#### Work required
In the records below, find the line containing "Task: Toggle V1 track output eye icon"; copy exactly that line and all lines after it to the end, and nothing else.
Material to process section start
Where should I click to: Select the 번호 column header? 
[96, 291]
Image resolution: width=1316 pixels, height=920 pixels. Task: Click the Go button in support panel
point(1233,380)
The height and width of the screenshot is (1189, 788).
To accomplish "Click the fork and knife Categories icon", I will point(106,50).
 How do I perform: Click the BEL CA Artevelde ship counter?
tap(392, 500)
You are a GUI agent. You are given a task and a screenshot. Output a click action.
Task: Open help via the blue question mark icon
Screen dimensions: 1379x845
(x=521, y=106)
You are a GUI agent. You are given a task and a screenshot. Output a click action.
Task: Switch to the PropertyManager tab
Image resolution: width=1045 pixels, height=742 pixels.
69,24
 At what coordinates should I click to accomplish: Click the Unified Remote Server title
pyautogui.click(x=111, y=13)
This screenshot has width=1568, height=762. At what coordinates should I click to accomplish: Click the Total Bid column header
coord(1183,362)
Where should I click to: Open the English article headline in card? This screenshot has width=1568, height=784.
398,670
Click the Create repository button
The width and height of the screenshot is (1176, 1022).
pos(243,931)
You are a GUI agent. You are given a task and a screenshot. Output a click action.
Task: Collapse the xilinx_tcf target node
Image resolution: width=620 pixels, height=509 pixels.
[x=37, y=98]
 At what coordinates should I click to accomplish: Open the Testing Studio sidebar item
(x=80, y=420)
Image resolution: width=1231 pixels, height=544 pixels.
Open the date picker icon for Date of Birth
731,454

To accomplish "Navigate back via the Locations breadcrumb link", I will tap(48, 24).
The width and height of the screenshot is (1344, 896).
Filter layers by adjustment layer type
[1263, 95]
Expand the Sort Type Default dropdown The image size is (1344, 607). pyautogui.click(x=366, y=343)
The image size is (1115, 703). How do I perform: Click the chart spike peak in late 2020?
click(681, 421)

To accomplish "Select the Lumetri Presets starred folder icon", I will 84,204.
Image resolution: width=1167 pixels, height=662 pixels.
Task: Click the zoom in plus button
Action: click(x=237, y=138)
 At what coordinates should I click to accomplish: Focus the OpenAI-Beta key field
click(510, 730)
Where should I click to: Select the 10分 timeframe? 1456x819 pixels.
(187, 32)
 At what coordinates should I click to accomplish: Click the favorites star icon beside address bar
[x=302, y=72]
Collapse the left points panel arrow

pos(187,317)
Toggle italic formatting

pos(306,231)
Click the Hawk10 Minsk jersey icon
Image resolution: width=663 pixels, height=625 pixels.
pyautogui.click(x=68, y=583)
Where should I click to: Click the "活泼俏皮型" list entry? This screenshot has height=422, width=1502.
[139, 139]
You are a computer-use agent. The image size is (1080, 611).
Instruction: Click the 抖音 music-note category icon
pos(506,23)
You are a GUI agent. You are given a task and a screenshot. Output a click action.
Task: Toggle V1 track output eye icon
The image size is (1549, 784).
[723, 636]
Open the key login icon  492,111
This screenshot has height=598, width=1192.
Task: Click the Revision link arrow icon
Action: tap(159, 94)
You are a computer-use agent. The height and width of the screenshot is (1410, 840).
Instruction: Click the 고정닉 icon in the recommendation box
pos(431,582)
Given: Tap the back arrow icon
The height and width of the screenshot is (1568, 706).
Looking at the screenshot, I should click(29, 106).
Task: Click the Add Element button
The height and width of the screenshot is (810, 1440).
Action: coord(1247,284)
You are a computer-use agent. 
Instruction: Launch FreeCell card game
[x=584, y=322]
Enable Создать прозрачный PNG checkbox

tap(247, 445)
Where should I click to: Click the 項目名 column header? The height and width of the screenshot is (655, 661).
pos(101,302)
Material to process section end
#### Answer
Task: Toggle V1 track output eye icon
The image size is (1549, 784).
[723, 636]
Open the key login icon  492,111
This screenshot has height=598, width=1192.
Task: Click the Revision link arrow icon
Action: tap(159, 94)
You are a computer-use agent. The height and width of the screenshot is (1410, 840).
Instruction: Click the 고정닉 icon in the recommendation box
pos(431,582)
Given: Tap the back arrow icon
The height and width of the screenshot is (1568, 706).
Looking at the screenshot, I should click(29, 106).
Task: Click the Add Element button
The height and width of the screenshot is (810, 1440).
Action: coord(1247,284)
You are a computer-use agent. 
Instruction: Launch FreeCell card game
[x=584, y=322]
Enable Создать прозрачный PNG checkbox

tap(247, 445)
Where should I click to: Click the 項目名 column header? The height and width of the screenshot is (655, 661).
pos(101,302)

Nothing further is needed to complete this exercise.